You find big multinational organisations doing lean and sometimes you find one site that's a real standout, doing fantastically. Then you’re going to another site, same company, maybe even in the same country, not doing nearly as well. Some of the research that we’ve done is trying to understand how do you get this to be a consistent across different sites, across the group. Working with one major global pharmaceutical medical device organisation, what we found is, we tried to understand why they had been so successful at one of their very best sites. We looked at 10 different steps of how they have gone from top level strategy, defining strategy locally, behaviours, deploying this down, creating improvement, employing tools, leaders activity and learning and development approaches. What we found is that the majority of the reason that they had been successful is they actually developed the approach themselves. They worked on six or seven own formula, they owned it and that’s why it worked. The challenge they had is how are we going to implement this across the group? When the success had actually been local involvement of the people. What we decided to do is not put it in a can, size it up, give it to the next site and tell them to do exactly the same, but actually go through the same learning process that the very successful site had gone through, actually help them to understand steps and work with them to understand what do we do to make this work in our environment, be that in France, Germany or Singapore. In other words, they owned the result themselves. It was their programme, not something the corporate office has just told them to do.
6. How do you get functions working effectively together, pulling the correct lean tools in to resolve flow disruption?
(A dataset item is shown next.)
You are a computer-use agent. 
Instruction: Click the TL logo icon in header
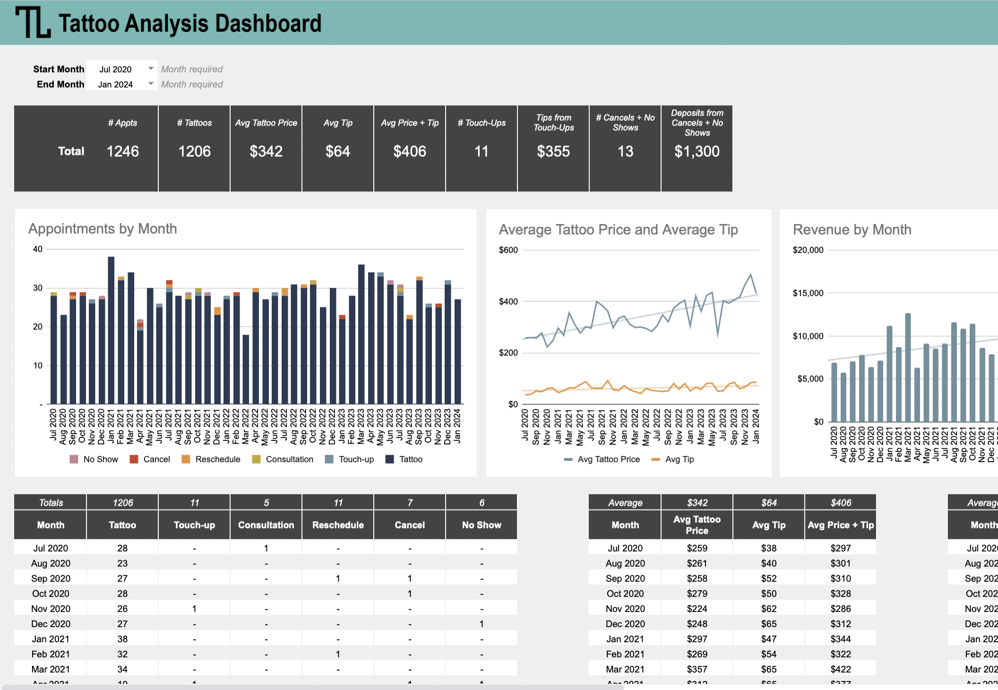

Sometimes in organisations, we found that lean, improvement activities, enterprise excellence, whatever you want to call it, are actually well embedded in one or two functions, typically the operations, maybe supply chain. And then you go to other environments, maybe HR, or finance or engineering, whatever it happens to be, and there's almost no activity in that environment. So really what we need to do is to think about this whole-company approach, rather than just one particular area, so part of this is starting to look at core processes and systems in the organisation. For most organisations, there is three core processes:
- One is producing the product or service required by the customers
- The second is developing new products or services
- The third is winning business, finding new customers, selling the product
That's probably a starting place. Look at those three core processes and all of those are quite cross-functional. Start looking at how to optimise the processes, rather than measure and reinforce the functional silos. Start cross-functionally rather than make the silos even deeper.